Pamela Rutkowski knows she will need a better education when she becomes the sole supporter of her husband, Jeff, and their three children.
He had joined the Marine Corps in 2007 and two years later was deployed to Afghanistan as a diesel mechanic on a truck convoy. Rutkowski said that in October 2009 she got the call all military spouses dread. Her husband’s truck had hit an IED and he, along with many others, had been injured.
“That was pretty much all they could tell me. I didn’t hear from him for two weeks after that. It was the worst two weeks of my life.”
He was awarded a Purple Heart and continues to struggle with a long list of visible and unseen wounds—traumatic brain injury, post-traumatic distress disorder, neck and back injuries, and other physical trauma.
“Caring for a veteran with severe daily pain and ‘invisible wounds’ is difficult,” Rutkowski said. “Memory loss, irritability and forgetfulness are just a few of the challenges we face together day-to-day.”
She works with support groups to share experiences and try to boost morale. But, one day, a member of the group who is studying to be a nurse said she had learned that severely damaged nerves may not ever sufficiently repair themselves. The PTSD was not going away.
“We all sat there quiet and sad for a while,” said Rutkowski. “That was not what we wanted to hear.”
Her husband has been working as a diesel mechanic since his discharge from the Marine Corps. But she said the work is both physically and mentally hard on him and he cannot keep it up for long.

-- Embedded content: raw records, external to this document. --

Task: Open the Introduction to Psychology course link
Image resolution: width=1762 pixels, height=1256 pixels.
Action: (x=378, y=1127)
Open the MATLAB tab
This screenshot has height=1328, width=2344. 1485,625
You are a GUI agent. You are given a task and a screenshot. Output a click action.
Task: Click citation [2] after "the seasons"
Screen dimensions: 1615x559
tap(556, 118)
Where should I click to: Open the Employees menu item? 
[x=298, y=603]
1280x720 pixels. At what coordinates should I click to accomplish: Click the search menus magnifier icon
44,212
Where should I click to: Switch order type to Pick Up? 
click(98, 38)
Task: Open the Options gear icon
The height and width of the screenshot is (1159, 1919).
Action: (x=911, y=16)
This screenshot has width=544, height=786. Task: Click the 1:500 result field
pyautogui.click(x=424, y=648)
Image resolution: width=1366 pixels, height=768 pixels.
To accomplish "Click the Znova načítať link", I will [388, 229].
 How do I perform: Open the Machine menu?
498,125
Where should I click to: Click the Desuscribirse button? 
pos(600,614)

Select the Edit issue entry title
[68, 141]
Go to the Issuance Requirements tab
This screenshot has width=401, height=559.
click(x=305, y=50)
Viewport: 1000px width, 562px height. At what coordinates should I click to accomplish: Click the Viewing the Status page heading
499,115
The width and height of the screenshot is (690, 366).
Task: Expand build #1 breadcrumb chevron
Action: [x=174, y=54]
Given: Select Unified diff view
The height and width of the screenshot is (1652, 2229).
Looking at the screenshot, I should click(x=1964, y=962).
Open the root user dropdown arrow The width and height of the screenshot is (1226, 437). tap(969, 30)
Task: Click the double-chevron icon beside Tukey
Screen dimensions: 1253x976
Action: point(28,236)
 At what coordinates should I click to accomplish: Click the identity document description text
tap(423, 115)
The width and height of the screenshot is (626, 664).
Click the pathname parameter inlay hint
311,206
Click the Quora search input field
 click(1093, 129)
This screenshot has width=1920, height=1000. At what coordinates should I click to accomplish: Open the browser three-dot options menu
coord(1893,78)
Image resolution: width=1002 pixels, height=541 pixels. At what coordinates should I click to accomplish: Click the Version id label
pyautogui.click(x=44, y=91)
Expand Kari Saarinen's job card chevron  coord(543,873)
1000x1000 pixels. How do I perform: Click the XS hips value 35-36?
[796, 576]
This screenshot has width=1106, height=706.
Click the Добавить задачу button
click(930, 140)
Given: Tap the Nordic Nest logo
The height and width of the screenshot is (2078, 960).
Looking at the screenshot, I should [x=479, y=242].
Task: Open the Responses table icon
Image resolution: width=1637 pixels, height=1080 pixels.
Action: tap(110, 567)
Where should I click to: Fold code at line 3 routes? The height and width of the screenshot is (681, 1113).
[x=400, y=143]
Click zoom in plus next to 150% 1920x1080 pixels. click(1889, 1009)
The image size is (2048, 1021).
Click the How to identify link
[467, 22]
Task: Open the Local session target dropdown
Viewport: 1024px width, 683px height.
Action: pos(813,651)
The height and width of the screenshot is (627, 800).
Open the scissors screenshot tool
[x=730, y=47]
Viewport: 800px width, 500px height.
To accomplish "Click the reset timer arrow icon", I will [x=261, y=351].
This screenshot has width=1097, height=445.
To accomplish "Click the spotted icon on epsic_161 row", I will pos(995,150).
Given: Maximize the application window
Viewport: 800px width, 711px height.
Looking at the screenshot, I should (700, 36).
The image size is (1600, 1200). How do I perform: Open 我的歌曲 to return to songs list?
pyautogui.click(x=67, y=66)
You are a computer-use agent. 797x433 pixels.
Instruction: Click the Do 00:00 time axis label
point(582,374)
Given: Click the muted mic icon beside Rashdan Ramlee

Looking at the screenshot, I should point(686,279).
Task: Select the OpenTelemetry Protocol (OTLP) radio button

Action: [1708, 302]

And though her associate degree in hospitality landed her a job as a restaurant manager, the scheduling demands made the job unworkable once the children came along.
After the couple had their second child, Rutkowski took an eight-month course to become a certified medical assistant. For the past four years, she has worked part time in a medical office, which allows her to balance caregiving and employment.
She said she finds it rewarding to help patients and knows that is the direction she would like to take.
With her Pillars of Strength scholarship, Rutkowski said she plans to study social work so that she can help other veterans and their families.
“I have an advantage. I know this end of it and what we go through. I have the knowledge to give support and to help somebody else,” said Rutkowski, who added that the scholarship will change her life for the better in every way.
“I have three young kids. My husband is not going to be able to work forever with his disabilities,” she said. “I am going to have to take care of us. I need to start now to be ready to help in the future.”